Yesterday I made loads of work in the studio - it was raining and I got soaked on my ride to town, so there was no way I was going back in to the city with wet thighs - that is risking some serious chaffage.

So, seeing as I didn't do anything of blogging value yesterday (I'm trying not write about the work I'm doing - I'm scripting a performance so it gets a little self-referential if I write about writing...), I thought I'd put these photos up. I took them on my trip down to the Albert Dock.

If I looked up from here, I could see the Liverpool Big Wheel

When I looked down I could see this ominous black buoy, covered in tires and held together by chains. It looks like a naval mine, or a giant floating punch bag.

I like it when developed, tourist centred zones have 'wrong' elements in them. They look so out of place in a polished, clean, cultural attraction, and at the same time somehow manage to be made invisible to visitors through their incongruity.

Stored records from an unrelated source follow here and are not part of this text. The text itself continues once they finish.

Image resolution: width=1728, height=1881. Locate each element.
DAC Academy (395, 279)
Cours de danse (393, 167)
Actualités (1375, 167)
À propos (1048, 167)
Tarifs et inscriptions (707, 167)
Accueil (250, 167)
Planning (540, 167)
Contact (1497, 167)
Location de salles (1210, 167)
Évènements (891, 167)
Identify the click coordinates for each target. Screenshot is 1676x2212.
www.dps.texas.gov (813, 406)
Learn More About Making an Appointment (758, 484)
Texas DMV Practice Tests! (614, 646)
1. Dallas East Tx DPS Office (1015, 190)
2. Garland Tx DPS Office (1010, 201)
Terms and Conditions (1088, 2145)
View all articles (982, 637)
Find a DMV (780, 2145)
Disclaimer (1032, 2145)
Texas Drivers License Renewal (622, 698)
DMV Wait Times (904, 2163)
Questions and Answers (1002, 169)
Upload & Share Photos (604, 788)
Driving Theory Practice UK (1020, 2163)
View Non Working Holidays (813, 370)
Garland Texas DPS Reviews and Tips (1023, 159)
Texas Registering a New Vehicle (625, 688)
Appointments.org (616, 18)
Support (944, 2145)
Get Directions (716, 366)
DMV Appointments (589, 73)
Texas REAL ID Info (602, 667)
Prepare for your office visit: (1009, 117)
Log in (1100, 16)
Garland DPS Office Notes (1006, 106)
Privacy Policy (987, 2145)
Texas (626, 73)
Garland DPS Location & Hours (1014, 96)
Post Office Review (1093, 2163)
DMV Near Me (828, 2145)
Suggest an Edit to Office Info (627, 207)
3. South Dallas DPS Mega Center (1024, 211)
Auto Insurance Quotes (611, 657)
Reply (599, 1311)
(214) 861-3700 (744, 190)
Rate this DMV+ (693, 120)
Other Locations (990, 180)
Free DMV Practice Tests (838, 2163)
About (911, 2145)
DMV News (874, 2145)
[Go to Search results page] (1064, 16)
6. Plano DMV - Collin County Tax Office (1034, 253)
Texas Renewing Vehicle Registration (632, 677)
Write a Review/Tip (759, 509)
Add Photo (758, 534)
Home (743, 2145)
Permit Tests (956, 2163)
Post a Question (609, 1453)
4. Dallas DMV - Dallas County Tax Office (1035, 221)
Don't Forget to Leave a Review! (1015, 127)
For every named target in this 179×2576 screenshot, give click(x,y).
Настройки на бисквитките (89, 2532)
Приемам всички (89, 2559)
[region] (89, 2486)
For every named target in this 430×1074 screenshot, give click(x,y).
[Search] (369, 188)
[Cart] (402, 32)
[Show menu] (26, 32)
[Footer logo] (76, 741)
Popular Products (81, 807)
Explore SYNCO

I love the attitude of the placement of this tape. Firstly, there is no step, secondly these things are surely their own warning - their very presence tells you that you should not walk directly in to them.

They are objects deprived of their obvious meaning, and given a new, visitor concious meaning. These functional objects have been re-interpreted as obstacles to tourism. They have been de-objectified and reconstituted as referential signifiers; their meaning is subject to our presence.

Quantum objects, post-modern objects, impotent objects.